If you plan to use the same loads in both handgun and rifle platforms, and provided both types of arms are made using modern materials and methods, and assuming modern solid-head brass (remember. the .45 Colt started back in the balloon-head era), then I can't see any obvious difficulties loading the .45 Colt up to the same ballistic and pressure levels as a .44 Magnum. The .45 Colt actually has slightly more case volume than the .44 Magnum (41.6 vs. 37.9 grains H2O), and there are plenty of modern firearms that will shrug off higher pressure .45 loadings.
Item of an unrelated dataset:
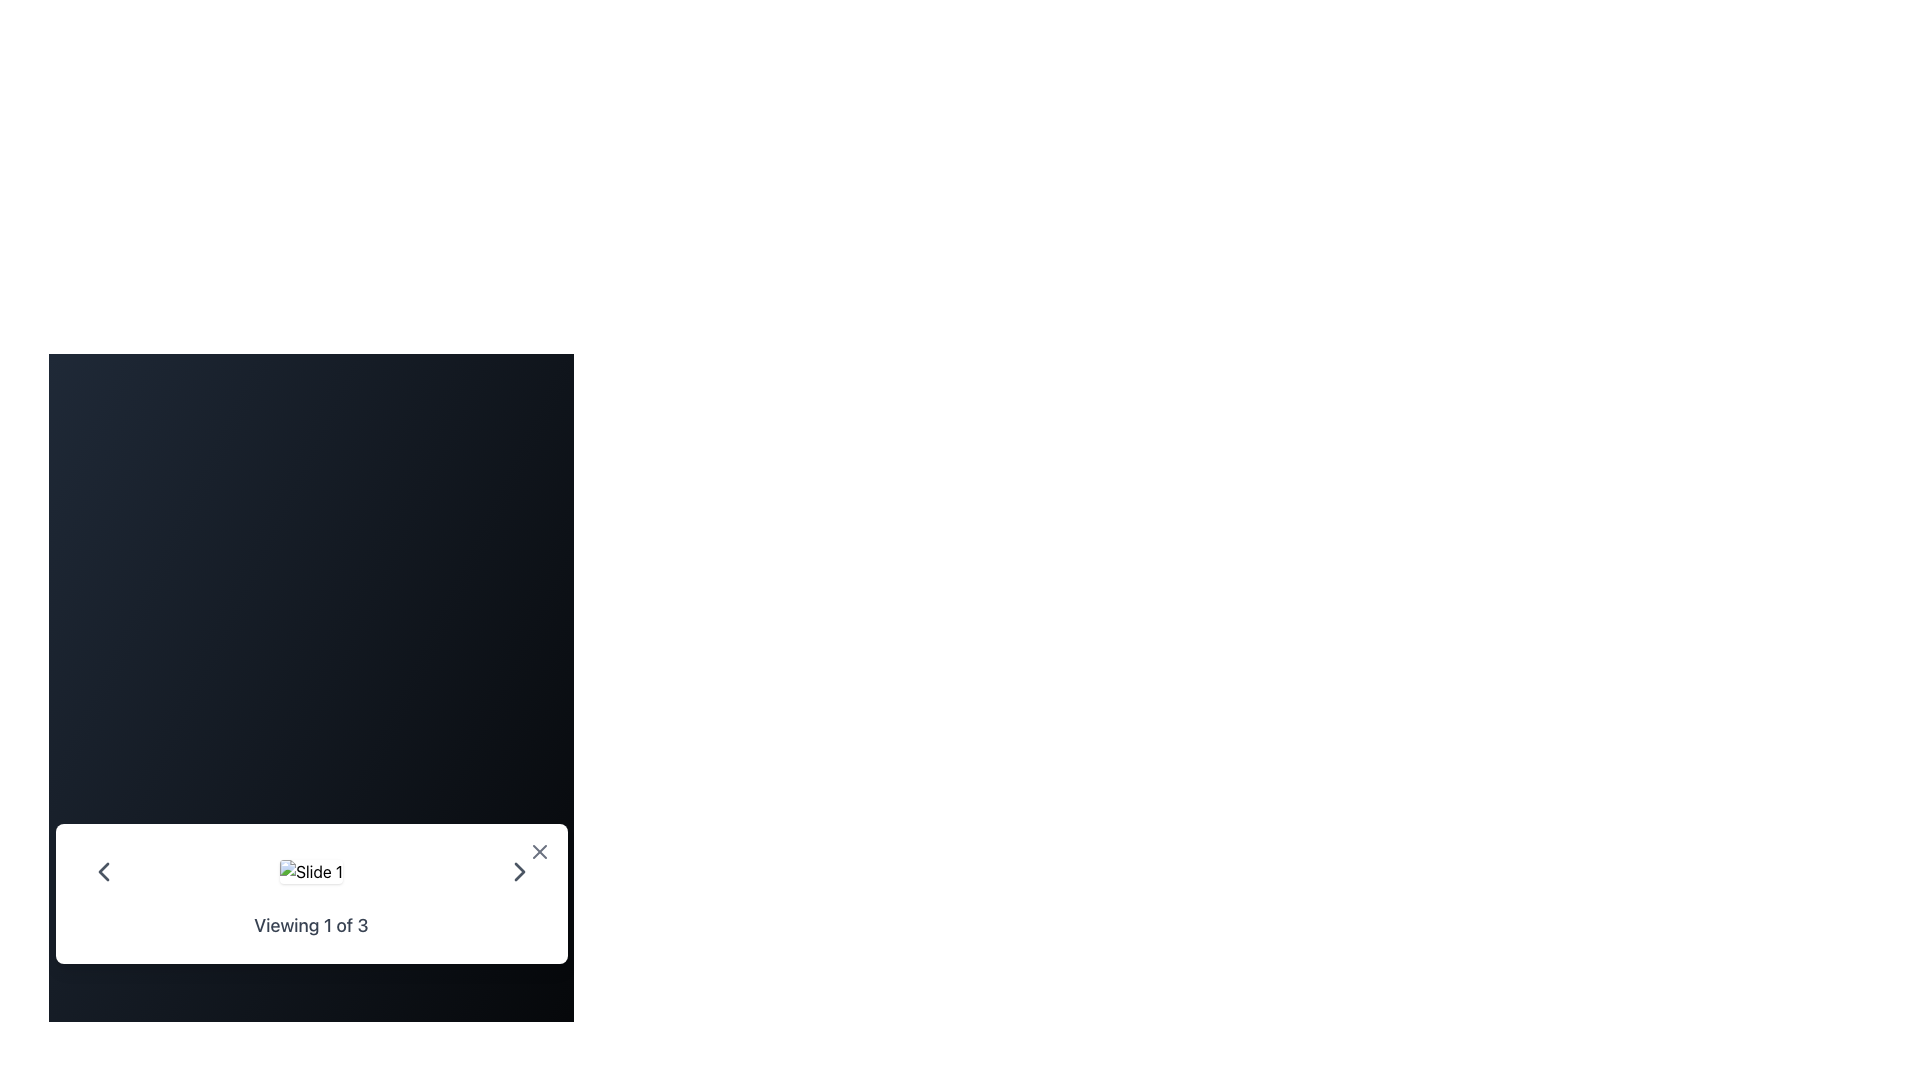 The height and width of the screenshot is (1080, 1920). What do you see at coordinates (102, 870) in the screenshot?
I see `the chevron icon button located at the far-left side of the navigation bar` at bounding box center [102, 870].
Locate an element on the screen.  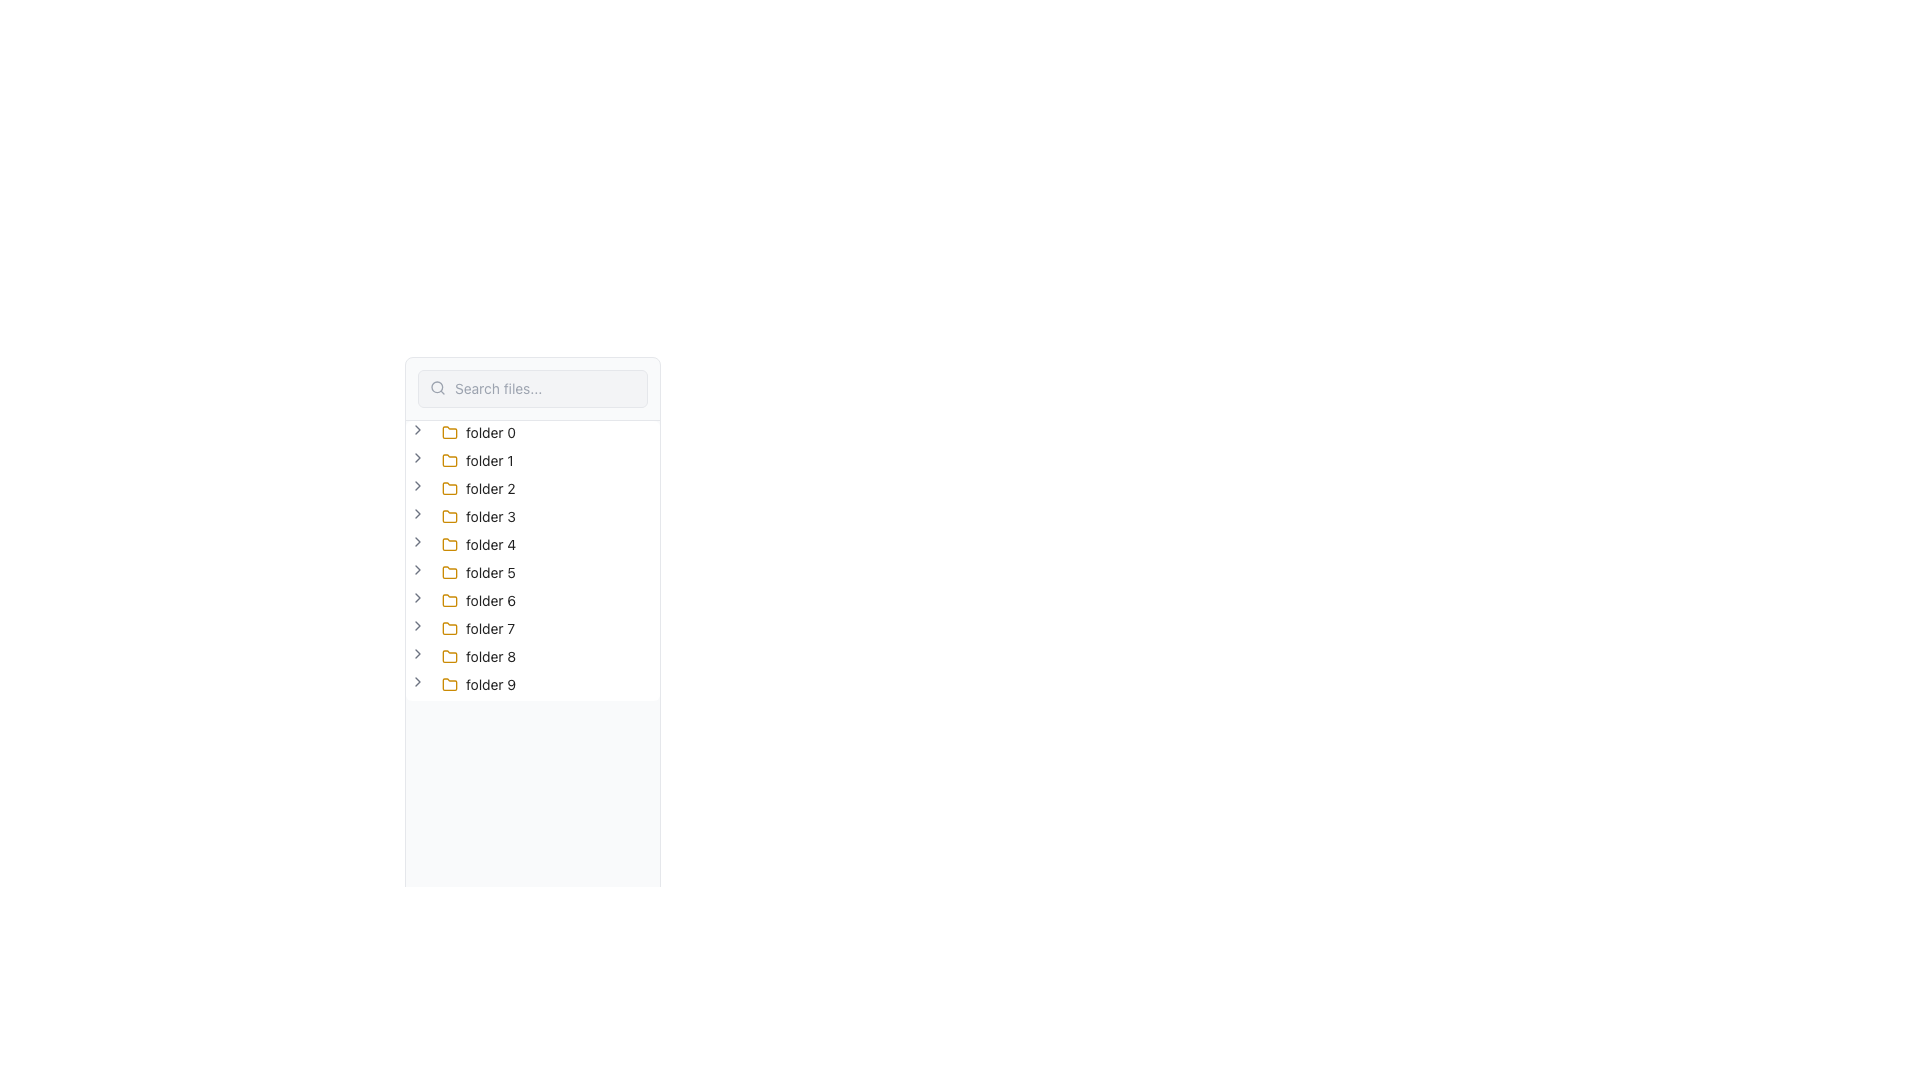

However I would personally follow this road with an additional degree of caution. As another poster recently implied during a 30-30 thread, I'm evidently a scaredy cat -- so be it! Both when originally introduced and officially today, the .45 Colt has a designed pressure ceiling of less than half the .44 Magnum's, 14K vs. 36K psi. Because the .45 Colt is strongly linked with the 19th-Century 'cowboy' arsenal, I would be concerned about mixing a high-pressure loadings with arms (especially revolvers) that are unable to safely handle higher, magnum-level pressures. I have an old Lyman loading manual from 1978 with a separate section for .45 Colt loads marked "for Ruger and TC Contender only".
If I was to choose this route, I think one of my precautions would be using .45 Colt brass headstamped either +P (rare stuff) or cut-down .454 Casull cases. Or perhaps loading the hotter stuff in nickel-plated cases and keeping them in clearly-labeled ammo boxes of a different color from any lighter stuff.
Mind you, I'm not so much talking here about getting your own ammo mixed up. I believe as a community we have to consider what might happen if someone else tried shooting a box of our handloads unaware -- in my case, I'm thinking about the possibility of my departing this world ahead of my wife, and my shooting stuff getting into the food chain posthumously.
I don't actually own anything right now chambered in .45 Colt, but I do own and handload for a 1911 and a Webley MkVI revolver that will both chamber the same .45 ACP cartridges. Since the Webley wasn't engineered to handle standard .45 ACP pressure levels, I use it with reduced-pressure .45 Auto Rim ammo exclusively to prevent any potential for mix-ups. I have a similar problem with .38 ACP (Astra M400) and .38 Super +P (another 1911) -- I handle that by loading for both using the lower ACP pressure levels.
Back to the original question: I think I would be inclined to go the .44 Magnum route for reasons of simplicity. It isn't backward compatible with .44 S&W, Russian or Special in the sense that you could accidentally fit the hot stuff in any of the older, weaker platforms. The Magnum's performance in carbine-length barrels is well-documented. The larger diameter rim on the .44 Magnum case would provide a theoretical extraction advantage over the skimpy rim on the .45 in lever action rifles, though whether that is ever a real world advantage I cannot attest.
This is my long-winded way of rationalizing the addition of some new irons for your arsenal.
FWIW, my .44 handguns are a Ruger Super Blackhawk and TC Encore with an 8" barrel, and their carbine companions are a bolt-action 77/44 and a Martini-Henry conversion.